In the instant matter, defendant established that the issue of whether plaintiff was ineligible to receive reimbursement of no-fault benefits because it was a fraudulently incorporated professional service corporation (see State Farm Mut. Auto. Ins. Co. v Mallela, 4 NY3d at 322) was identical to the issue previously decided by the arbitrator. In opposition to defendant’s cross motion, plaintiff failed to address the branch of the cross motion which sought summary judgment dismissing the complaint on the ground of collateral estoppel. Therefore, plaintiff failed to establish that it did not receive a full and fair opportunity to litigate in the arbitration proceeding. Thus, the branch of defendant’s cross motion seeking summary judgment should have been granted.

Vista Surgical Supplies, Inc. v State Farm Mut. Ins. Co., 2009 NY Slip Op 50047(U) (App. Term, 2nd)

An admission that defendant received plaintiff’s claim form is not a concession of the facts set forth in said claim form (Bajaj v General Assur. Co., 18 Misc 3d 25, 28 [App Term, 2d & 11th Jud Dists 2007]; Midborough Acupuncture, P.C. v New York Cent. Mut. Fire Ins. Co., 13 Misc 3d 132[A], 2006 NY Slip Op 51879[U] [App Term, 2d & 11th Jud Dists 2006]). While defendant acknowledged that it received plaintiff’s claim form and that a true copy was annexed to plaintiff’s notice to admit, it remained plaintiff’s burden to lay a sufficient foundation to establish that the claim form is admissible pursuant to the business records exception to the hearsay rule to prove the truth of the matters asserted therein (see Art of Healing Medicine, P.C. v Travelers Home & Mar. Ins. Co., 55 AD3d 644 [2008], affg 15 Misc 3d 144[A], 2007 NY Slip Op 51161[U] [App Term, 2d & 11th Jud Dists 2007]). Since plaintiff failed to proffer such [*2]proof, the court properly held that plaintiff failed to make a prima facie showing (see id.; Dan Med. P.C. v New York Cent. Mut. Fire Ins. Co., 14 Misc 3d 44 [App Term, 2d & 11th Jud Dists 2006]). Accordingly, the judgment is affirmed (see Parochial Bus Sys. v Board of Educ. of City of N.Y., 60 NY2d 539 [1983]).

V.S. Med. Servs., P.C. v Travelers Ins. Co., 2009 NY Slip Op 50048(U) (App. Term, 2nd)

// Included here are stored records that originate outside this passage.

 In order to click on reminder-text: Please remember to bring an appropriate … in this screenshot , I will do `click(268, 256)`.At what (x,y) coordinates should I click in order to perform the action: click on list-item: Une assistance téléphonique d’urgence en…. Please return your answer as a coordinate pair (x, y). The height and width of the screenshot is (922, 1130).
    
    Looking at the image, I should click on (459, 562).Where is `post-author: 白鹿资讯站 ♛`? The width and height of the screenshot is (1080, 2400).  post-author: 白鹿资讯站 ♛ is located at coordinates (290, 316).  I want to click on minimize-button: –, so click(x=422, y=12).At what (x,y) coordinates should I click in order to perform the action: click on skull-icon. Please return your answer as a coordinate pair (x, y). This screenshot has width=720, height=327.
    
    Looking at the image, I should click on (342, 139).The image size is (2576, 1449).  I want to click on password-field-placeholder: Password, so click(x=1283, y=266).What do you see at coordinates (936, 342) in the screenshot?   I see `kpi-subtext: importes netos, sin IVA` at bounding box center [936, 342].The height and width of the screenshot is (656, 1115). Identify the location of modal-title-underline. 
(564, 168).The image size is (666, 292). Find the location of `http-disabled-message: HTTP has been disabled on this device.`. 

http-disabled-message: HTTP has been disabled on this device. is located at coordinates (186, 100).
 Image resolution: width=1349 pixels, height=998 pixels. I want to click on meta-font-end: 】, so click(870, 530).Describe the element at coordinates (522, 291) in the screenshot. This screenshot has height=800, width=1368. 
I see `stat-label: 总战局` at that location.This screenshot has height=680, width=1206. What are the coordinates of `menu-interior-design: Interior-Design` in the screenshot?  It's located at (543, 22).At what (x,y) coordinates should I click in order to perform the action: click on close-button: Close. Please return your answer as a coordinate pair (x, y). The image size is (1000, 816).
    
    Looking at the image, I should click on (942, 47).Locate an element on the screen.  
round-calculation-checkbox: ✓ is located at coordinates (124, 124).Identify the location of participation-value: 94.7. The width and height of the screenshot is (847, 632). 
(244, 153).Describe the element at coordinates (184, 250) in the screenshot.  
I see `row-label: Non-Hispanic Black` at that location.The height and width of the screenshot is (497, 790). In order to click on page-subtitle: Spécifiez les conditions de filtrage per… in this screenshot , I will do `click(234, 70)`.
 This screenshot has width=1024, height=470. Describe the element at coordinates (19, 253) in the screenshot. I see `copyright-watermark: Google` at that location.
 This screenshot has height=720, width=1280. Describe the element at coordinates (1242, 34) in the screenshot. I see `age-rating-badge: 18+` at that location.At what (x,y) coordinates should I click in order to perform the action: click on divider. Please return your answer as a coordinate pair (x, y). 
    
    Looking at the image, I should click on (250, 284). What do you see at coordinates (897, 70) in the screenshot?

While plaintiff produced a witness to testify regarding the claim forms plaintiff sought to have admitted into evidence, because said witness did not testify at all as to the generation of such claim forms, they were not admissible as business records (see CPLR 4518). Accordingly, plaintiff failed to establish a prima facie case (see Bajaj v General Assur., 18 Misc 3d 25 [App Term, 2d & 11th Jud Dists 2007]). Consequently, the judgment is affirmed.